Time to treatment disruption in children with HIV-1 randomized to initial antiretroviral therapy with protease inhibitors versus non-nucleoside reverse transcriptase inhibitors.
BACKGROUND: Choice of initial antiretroviral therapy regimen may help children with HIV maintain optimal, continuous therapy. We assessed treatment-naïve children for differences in time to treatment disruption across randomly-assigned protease inhibitor versus non-nucleoside reverse transcriptase inhibitor-based initial antiretroviral therapy.
METHODS: We performed a secondary analysis of a multicenter phase 2/3, randomized, open-label trial in Europe, North and South America from 2002 to 2009. Children aged 31 days toyears, who were living with HIV-1 and treatment-naive, were randomized to antiretroviral therapy with two nucleoside reverse transcriptase inhibitors plus a protease inhibitor or non-nucleoside reverse transcriptase inhibitor. Time to first documented treatment disruption to any component of antiretroviral therapy, derived from treatment records and adherence questionnaires, was analyzed using Kaplan-Meier estimators and Cox proportional hazards models.

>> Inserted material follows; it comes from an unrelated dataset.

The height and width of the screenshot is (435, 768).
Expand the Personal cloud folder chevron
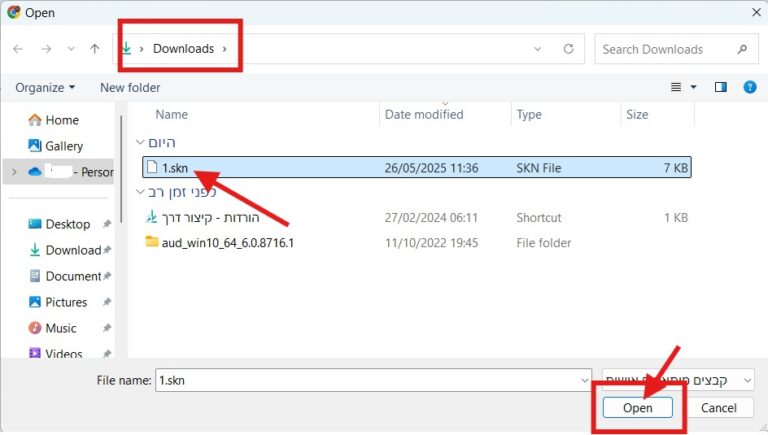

RESULTS: The modified intention-to-treat analysis included 263 participants. Seventy-two percent (n = 190) of participants experienced at least one treatment disruption during study. At 4 years, treatment disruption probabilities were 70% (protease inhibitor) vs. 63% (non-nucleoside reverse transcriptase inhibitor). The unadjusted hazard ratio (HR) for treatment disruptions comparing protease inhibitor vs. non-nucleoside reverse transcriptase inhibitor-based regimens was 1.19, 95% confidence interval [CI] 0.88-1.61 (adjusted HR 1.24, 95% CI 0.91-1.68). By study end, treatment disruption probabilities converged (protease inhibitor 81%, non-nucleoside reverse transcriptase inhibitor 84%) with unadjusted HR 1.11, 95% CI 0.84-1.48 (adjusted HR 1.13, 95% CI 0.84-1.50). Reported reasons for treatment disruptions suggested that participants on protease inhibitors experienced greater tolerability problems.
CONCLUSIONS: Children had similar time to treatment disruption for initial protease inhibitor and non-nucleoside reverse transcriptase inhibitor-based antiretroviral therapy, despite greater reported tolerability problems with protease inhibitor regimens. Initial pediatric antiretroviral therapy with either a protease inhibitor or non-nucleoside reverse transcriptase inhibitor may be acceptable for maintaining optimal, continuous therapy.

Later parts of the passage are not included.